Sunday, August 22, 2010

Lord Bonkers' Diary: Richard Dimbleby's penis gourd

I returned home from holiday to find the latest Liberator waiting for me. So it is again time to catch up with Rutland's most celebrated fictional peer.

This time his lordship has eschewed a strict daily account of his affairs and employed a looser format in its place.

Nice.

Lions pad across the parched grassland as a Paramount Chief of the Zulus hefts his assegai.

Yes, summer has come to Rutland. The days flow into one another – hence the rather freehand nature of this Diary. I am modelling my literary technique upon the “stream of consciousness” pioneered by Virginia Woolf (or was it Ruel Fox?)

It has not rained for quite some time; hence the dry grass. I shall certainly be selecting a second spinner in home fixtures until further notice.

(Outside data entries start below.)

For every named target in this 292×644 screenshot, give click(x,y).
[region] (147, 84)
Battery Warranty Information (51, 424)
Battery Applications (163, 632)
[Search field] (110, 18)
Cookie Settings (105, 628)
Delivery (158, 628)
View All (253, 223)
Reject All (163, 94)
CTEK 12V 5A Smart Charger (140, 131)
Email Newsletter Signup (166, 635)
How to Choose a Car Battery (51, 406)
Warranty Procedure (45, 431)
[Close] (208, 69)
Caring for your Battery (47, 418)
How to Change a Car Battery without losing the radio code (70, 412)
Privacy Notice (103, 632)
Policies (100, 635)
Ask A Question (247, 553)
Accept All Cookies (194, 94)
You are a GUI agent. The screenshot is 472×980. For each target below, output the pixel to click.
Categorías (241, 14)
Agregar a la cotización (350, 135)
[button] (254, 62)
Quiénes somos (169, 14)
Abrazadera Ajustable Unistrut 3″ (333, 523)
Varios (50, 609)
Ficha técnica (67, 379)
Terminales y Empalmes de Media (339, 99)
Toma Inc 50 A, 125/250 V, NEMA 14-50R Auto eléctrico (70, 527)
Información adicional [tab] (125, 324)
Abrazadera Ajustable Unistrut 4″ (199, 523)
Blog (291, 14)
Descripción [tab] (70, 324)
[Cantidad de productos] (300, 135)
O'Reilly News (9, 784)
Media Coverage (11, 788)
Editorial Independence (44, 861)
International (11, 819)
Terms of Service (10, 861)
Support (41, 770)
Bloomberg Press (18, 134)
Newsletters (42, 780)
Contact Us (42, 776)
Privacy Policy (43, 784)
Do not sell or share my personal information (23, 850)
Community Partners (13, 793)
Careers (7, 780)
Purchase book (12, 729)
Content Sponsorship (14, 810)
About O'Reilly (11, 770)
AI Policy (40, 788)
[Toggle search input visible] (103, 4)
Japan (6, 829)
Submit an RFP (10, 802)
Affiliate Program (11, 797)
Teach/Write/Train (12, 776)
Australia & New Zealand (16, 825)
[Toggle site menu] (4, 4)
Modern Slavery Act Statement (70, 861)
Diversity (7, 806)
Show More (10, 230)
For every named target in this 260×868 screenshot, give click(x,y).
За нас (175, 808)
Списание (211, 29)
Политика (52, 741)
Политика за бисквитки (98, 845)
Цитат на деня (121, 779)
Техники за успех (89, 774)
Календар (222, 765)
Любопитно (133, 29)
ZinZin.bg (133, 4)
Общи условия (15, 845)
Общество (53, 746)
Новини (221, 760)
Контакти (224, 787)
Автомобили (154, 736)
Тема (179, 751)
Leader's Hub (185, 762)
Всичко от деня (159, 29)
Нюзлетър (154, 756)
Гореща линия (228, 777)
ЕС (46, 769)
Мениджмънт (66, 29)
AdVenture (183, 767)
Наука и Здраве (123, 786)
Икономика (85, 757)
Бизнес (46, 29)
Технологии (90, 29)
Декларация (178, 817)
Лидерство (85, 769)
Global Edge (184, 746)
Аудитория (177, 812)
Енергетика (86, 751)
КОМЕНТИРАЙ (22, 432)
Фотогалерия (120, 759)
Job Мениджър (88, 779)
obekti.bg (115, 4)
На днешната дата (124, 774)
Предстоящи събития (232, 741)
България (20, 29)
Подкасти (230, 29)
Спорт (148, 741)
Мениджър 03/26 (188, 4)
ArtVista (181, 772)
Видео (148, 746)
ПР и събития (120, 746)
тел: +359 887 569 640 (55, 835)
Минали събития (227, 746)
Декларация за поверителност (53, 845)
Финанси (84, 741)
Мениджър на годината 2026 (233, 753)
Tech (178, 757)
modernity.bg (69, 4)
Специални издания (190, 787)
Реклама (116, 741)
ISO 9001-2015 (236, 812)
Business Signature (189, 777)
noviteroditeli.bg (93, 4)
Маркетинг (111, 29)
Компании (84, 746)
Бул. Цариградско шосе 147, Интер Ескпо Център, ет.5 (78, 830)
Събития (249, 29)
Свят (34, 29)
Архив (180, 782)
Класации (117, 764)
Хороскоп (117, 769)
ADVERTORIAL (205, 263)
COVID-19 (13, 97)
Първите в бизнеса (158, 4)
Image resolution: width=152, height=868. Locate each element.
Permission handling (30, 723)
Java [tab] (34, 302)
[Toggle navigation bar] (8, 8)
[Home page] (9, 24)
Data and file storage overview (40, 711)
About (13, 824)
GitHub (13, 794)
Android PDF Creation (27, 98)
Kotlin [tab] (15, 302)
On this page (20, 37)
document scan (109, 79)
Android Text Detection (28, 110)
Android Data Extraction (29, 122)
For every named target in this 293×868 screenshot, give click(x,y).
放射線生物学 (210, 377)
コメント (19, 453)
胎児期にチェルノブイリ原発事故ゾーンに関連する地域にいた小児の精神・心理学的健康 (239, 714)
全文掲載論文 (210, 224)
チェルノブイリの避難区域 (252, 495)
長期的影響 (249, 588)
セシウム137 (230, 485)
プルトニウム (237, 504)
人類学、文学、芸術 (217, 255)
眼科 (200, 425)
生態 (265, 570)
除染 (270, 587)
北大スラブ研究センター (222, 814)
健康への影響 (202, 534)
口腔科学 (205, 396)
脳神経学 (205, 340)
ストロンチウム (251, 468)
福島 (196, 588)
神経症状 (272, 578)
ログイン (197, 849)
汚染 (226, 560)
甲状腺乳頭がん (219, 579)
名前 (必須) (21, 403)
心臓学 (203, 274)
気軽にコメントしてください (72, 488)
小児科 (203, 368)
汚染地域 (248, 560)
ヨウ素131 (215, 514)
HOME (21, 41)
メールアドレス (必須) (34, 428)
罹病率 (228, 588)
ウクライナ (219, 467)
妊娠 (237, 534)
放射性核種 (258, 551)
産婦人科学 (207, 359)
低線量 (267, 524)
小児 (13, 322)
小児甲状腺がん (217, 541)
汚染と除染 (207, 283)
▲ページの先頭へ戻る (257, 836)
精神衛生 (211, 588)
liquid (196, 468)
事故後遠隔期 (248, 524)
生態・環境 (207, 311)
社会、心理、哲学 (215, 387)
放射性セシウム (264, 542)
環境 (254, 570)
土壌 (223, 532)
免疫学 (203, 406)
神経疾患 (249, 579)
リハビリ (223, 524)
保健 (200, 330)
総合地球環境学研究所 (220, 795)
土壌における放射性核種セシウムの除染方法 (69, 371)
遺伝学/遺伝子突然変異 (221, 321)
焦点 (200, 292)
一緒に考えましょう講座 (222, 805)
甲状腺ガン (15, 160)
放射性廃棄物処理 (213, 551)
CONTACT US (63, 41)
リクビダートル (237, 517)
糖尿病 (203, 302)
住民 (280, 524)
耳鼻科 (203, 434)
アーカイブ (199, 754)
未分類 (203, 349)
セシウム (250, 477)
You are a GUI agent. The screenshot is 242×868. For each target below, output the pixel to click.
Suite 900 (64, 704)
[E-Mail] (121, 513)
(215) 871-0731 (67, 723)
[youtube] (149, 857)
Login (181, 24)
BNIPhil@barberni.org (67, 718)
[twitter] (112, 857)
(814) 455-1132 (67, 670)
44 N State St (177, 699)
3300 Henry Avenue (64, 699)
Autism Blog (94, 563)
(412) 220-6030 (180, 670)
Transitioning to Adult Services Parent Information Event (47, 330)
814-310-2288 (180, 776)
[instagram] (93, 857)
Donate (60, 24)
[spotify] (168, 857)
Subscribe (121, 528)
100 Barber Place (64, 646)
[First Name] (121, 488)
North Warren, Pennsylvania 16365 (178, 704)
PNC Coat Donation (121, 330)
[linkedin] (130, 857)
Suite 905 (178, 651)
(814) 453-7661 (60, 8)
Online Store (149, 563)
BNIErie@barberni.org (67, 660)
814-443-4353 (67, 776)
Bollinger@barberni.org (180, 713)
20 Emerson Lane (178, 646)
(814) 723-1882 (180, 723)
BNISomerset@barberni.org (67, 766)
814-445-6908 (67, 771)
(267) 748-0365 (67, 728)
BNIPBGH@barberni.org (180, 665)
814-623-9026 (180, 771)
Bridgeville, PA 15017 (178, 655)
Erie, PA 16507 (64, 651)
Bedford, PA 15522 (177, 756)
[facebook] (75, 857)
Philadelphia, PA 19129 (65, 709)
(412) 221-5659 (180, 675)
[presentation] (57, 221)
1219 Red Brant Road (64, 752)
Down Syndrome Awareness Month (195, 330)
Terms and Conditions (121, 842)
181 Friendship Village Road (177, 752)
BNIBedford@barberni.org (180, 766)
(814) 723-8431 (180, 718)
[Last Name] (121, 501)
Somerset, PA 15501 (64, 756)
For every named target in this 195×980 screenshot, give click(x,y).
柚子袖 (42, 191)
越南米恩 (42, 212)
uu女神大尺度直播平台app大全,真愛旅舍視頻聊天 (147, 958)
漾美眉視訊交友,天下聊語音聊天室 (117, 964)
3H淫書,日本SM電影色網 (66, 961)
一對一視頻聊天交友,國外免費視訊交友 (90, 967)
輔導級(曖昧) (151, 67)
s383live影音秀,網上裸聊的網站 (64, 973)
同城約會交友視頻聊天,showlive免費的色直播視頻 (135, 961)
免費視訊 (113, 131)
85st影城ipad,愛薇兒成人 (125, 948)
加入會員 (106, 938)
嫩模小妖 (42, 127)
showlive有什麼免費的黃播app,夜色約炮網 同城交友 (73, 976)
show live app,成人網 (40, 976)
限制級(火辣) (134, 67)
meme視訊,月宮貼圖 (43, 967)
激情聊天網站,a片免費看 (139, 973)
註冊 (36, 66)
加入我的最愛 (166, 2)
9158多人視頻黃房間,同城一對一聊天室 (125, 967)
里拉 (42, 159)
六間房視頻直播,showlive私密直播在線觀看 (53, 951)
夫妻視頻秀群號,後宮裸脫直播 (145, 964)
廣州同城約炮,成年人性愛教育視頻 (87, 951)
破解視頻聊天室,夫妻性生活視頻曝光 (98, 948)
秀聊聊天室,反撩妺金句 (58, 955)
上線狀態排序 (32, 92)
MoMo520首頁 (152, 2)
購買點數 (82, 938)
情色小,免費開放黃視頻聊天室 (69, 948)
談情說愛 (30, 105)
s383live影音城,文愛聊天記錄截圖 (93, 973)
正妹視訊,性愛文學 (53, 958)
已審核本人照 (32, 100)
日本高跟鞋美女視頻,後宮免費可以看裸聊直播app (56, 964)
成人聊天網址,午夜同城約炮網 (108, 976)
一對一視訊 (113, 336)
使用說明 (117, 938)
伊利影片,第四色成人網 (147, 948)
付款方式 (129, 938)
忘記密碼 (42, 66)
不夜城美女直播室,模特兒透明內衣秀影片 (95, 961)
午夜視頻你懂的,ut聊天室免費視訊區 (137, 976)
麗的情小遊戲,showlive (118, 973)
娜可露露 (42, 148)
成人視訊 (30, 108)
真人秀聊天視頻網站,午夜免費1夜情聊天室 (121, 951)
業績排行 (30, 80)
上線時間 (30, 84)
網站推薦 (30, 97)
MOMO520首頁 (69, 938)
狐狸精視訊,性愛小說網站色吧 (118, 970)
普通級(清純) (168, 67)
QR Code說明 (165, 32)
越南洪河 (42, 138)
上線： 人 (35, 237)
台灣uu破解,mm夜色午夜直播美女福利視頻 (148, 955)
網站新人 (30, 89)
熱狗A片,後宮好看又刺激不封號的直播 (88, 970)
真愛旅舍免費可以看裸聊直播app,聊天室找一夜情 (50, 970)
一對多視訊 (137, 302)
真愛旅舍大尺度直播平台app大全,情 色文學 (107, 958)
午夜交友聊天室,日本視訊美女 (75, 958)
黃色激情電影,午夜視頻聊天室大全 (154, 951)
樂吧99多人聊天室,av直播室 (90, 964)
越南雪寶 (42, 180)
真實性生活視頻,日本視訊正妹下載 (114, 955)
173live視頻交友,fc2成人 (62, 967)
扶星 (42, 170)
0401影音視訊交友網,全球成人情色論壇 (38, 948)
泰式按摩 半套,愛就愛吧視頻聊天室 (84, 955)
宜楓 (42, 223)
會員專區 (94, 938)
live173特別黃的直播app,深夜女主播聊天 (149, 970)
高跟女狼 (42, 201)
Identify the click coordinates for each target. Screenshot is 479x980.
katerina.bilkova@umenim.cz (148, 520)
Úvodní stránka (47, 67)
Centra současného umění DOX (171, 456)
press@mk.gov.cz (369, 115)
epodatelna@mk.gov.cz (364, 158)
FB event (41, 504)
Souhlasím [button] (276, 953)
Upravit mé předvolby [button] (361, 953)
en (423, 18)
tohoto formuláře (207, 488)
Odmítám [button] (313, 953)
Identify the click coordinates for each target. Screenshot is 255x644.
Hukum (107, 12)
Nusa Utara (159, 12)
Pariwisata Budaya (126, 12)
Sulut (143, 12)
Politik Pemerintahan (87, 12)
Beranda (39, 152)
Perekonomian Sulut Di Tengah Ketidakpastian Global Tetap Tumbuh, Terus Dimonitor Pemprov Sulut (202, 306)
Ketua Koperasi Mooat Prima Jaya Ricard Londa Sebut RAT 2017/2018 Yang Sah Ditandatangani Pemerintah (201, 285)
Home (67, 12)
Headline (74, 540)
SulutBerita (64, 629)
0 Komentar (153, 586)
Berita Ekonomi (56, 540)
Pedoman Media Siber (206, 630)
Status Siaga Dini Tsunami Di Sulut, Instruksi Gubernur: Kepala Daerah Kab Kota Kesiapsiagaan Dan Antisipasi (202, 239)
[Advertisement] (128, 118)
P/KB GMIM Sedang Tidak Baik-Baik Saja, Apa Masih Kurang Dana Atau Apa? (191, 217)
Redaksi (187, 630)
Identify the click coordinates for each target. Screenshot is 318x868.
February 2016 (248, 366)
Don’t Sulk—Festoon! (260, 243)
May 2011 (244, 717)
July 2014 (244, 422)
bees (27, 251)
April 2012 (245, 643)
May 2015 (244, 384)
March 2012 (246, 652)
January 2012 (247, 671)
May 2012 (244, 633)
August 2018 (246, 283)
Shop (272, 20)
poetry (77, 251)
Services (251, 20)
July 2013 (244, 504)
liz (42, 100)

The lions? I always suspected that we had not crated up all of them when the Bonkers Safari Park was obliged to close so suddenly. (I still maintain that those nuns were the authors of their own misfortune.) For years there has been a tendency for fielders at deep fine leg to disappear when the bowling is from the Pavilion End, but this summer they have grown tired of lurking in the undergrowth and they now wander about the old demesne as though they own the place. (They don’t of course – I have consulted my solicitor.) Still, their very visible presence does serve to discourage Health and Safety inspectors and Conservative canvassers.

And the Zulu chief? He turns out to be quite a big cheese: as far as I can make out his role in Africa is something like their equivalent of being Lord Lieutenant of Lincolnshire (without, one hopes, the cannibalism). He is here to make a documentary about the Dimbleby family, and when he first arrived at the Hall I had to explain that in primitive societies – and the BBC is a good example – positions are awarded not on merit but on a strictly hereditary basis. Because Richard Dimbleby commentated upon every occasion of state from the launch of the Queen Mary to the conception of Princess Anne, today it is impossible to turn on the moving television without seeing one of his many sons. (They do, however, wear lounge suits, rather than the penis gourd their father favoured.)

I have ever been one to rejoice in giving hospitality, but there is a particularly fat bluebottle in the ointment. My Zulu friend is a little overfond of blowing his vuvuzela. Normally, I would simply adopt a smaller calibre of ear trumpet, but when Meadowcroft heard him playing he took the Chief by the shoulders, hurried him to the potting shed, took out his clarinet and staged a “jam session” that went on all night. Its plangent tones could be heard for miles around.

They are planning another one for this evening. I shall set up my base camp in the Bonkers Arms.